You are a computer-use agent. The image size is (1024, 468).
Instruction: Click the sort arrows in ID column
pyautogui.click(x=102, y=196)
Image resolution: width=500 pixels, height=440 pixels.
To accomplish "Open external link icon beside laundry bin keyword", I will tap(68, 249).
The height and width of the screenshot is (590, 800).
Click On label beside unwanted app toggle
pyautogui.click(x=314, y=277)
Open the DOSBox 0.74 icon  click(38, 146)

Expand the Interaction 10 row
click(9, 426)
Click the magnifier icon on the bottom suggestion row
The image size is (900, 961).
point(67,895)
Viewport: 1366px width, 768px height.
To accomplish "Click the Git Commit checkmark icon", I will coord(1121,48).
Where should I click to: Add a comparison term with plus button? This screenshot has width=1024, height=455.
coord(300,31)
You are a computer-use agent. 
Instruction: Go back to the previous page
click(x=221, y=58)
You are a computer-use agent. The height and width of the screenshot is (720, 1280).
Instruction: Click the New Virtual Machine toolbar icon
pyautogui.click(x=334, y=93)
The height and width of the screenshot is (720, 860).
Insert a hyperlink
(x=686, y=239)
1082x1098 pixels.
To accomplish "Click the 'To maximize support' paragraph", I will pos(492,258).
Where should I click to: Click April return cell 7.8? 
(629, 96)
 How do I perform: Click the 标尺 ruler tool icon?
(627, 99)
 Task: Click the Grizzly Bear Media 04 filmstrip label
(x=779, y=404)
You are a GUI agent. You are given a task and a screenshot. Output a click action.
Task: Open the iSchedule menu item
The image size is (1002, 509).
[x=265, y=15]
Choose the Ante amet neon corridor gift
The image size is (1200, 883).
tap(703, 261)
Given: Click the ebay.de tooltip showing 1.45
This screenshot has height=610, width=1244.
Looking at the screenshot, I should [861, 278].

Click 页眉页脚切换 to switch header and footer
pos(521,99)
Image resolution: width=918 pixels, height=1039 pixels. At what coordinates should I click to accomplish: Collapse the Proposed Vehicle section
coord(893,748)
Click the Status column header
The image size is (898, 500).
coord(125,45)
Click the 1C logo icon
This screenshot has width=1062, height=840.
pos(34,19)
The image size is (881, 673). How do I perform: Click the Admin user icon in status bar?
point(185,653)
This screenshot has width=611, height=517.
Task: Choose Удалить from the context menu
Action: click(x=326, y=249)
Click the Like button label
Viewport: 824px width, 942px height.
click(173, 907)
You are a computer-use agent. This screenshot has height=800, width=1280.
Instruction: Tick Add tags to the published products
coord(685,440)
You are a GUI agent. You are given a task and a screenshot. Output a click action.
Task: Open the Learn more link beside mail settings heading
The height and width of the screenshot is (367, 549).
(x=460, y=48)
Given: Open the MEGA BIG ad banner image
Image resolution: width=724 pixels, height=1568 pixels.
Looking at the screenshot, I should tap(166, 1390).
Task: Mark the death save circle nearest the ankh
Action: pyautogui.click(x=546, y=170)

**Problem description:** In the records above, find each line with the word "computer" and copy it.

**Answer box:**
You are a computer-use agent. The image size is (1024, 468).
You are a computer-use agent. 
You are a computer-use agent. The height and width of the screenshot is (720, 1280).
You are a computer-use agent. This screenshot has height=800, width=1280.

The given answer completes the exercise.